Getting the point across
But activist Emily Kelsall, one of the protesters involved in the maple syrup incident, says she felt the demonstration was one of the only ways to get their point across.
“We need the public and the government to hear a message, because it seems like there’s no other way of us getting through,” she told CityNews.
But the 23 or 24-year-old says although she is afraid of the consequences, it was “worth doing.”
“I’m afraid of backlash, terrified of backlash,” she said. “But I don’t know what else to do. I’m trying to get the government’s attention.”
Kelsall says that after the event both her and fellow activist Erin Fletcher have received hate mail.
“The climate crisis affects everyone. It is going to cause permanent and irreversible damage to the planet, everything is going to change.
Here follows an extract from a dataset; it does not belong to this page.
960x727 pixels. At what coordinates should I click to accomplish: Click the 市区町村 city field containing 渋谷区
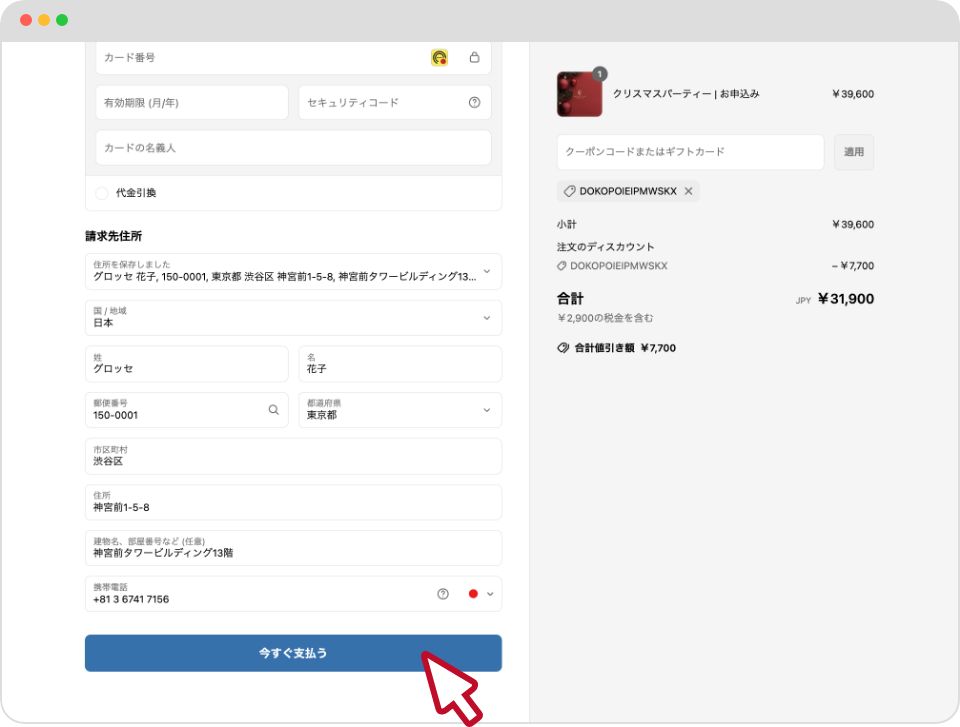[293, 456]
People are going to die, plants are going to die, trees are going to die,” she explained.
Fletcher says that it was with this reasoning in mind that they chose Carr’s painting in the first place.
“Emily Carr is famous, and she was also an environmentalist, and I think that, that one of the trees cut down, really shows a bleak future and what we’re heading into,” she explained.
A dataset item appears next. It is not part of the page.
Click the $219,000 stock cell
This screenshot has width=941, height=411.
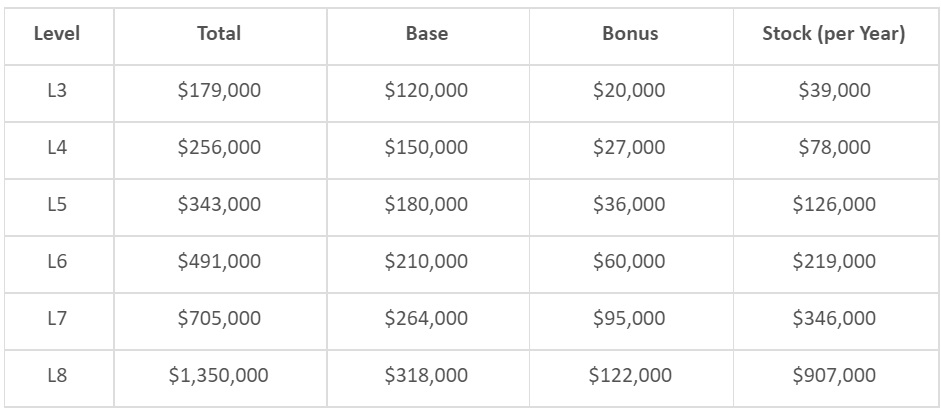point(834,261)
Fletcher says that she feels like it was “something that needed to be done.” She adds that although some people have reacted negatively to the incident, it was successful in making people aware of the issue.
“We have an opportunity to make a difference,” Kelsall added.
In a statement from the Vancouver Art Gallery on Saturday, it says “staff believes there will be no permanent damage to the artwork.”
The Vancouver Police Department say that officers were called to the gallery, but no arrests have been made at this time.
Police add officers will conduct a full investigation.